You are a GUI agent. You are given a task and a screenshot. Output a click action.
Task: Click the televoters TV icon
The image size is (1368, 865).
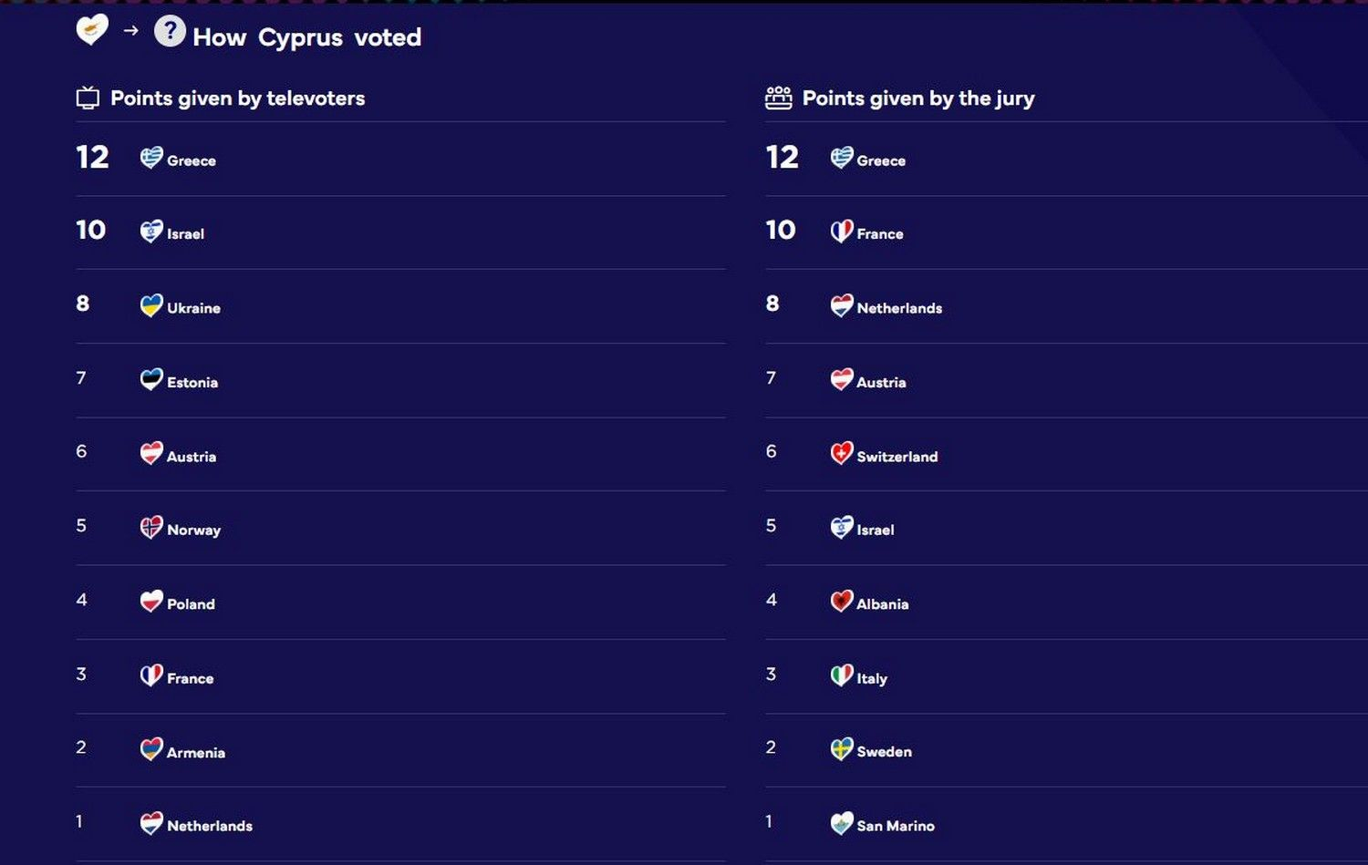88,98
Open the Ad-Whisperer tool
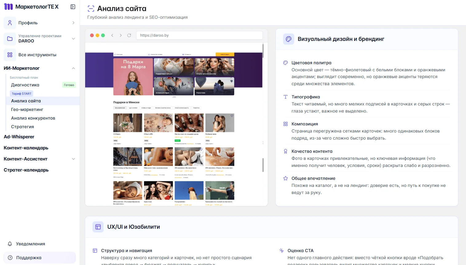 19,137
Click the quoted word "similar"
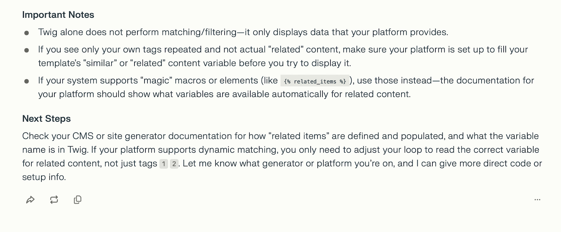This screenshot has height=232, width=561. [x=100, y=63]
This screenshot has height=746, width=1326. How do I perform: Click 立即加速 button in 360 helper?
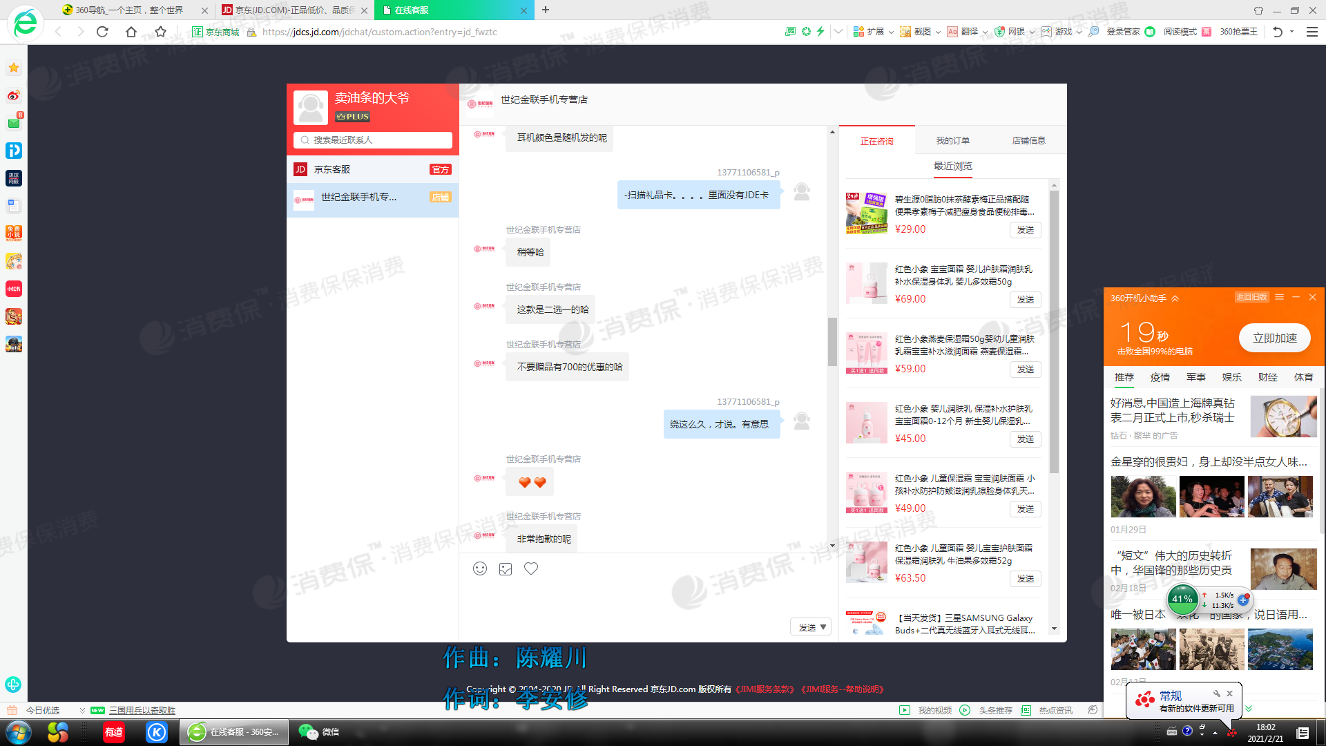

****************

## What you need to do
Restate verbatim the lines that begin at the one holding "The image size is (1368, 865)." and end at the last line of the material. Exclude pictures.

## Exercise solution
The image size is (1368, 865).
88,98
Open the Ad-Whisperer tool
 19,137
Click the quoted word "similar"
This screenshot has height=232, width=561. [x=100, y=63]
This screenshot has height=746, width=1326. How do I perform: Click 立即加速 button in 360 helper?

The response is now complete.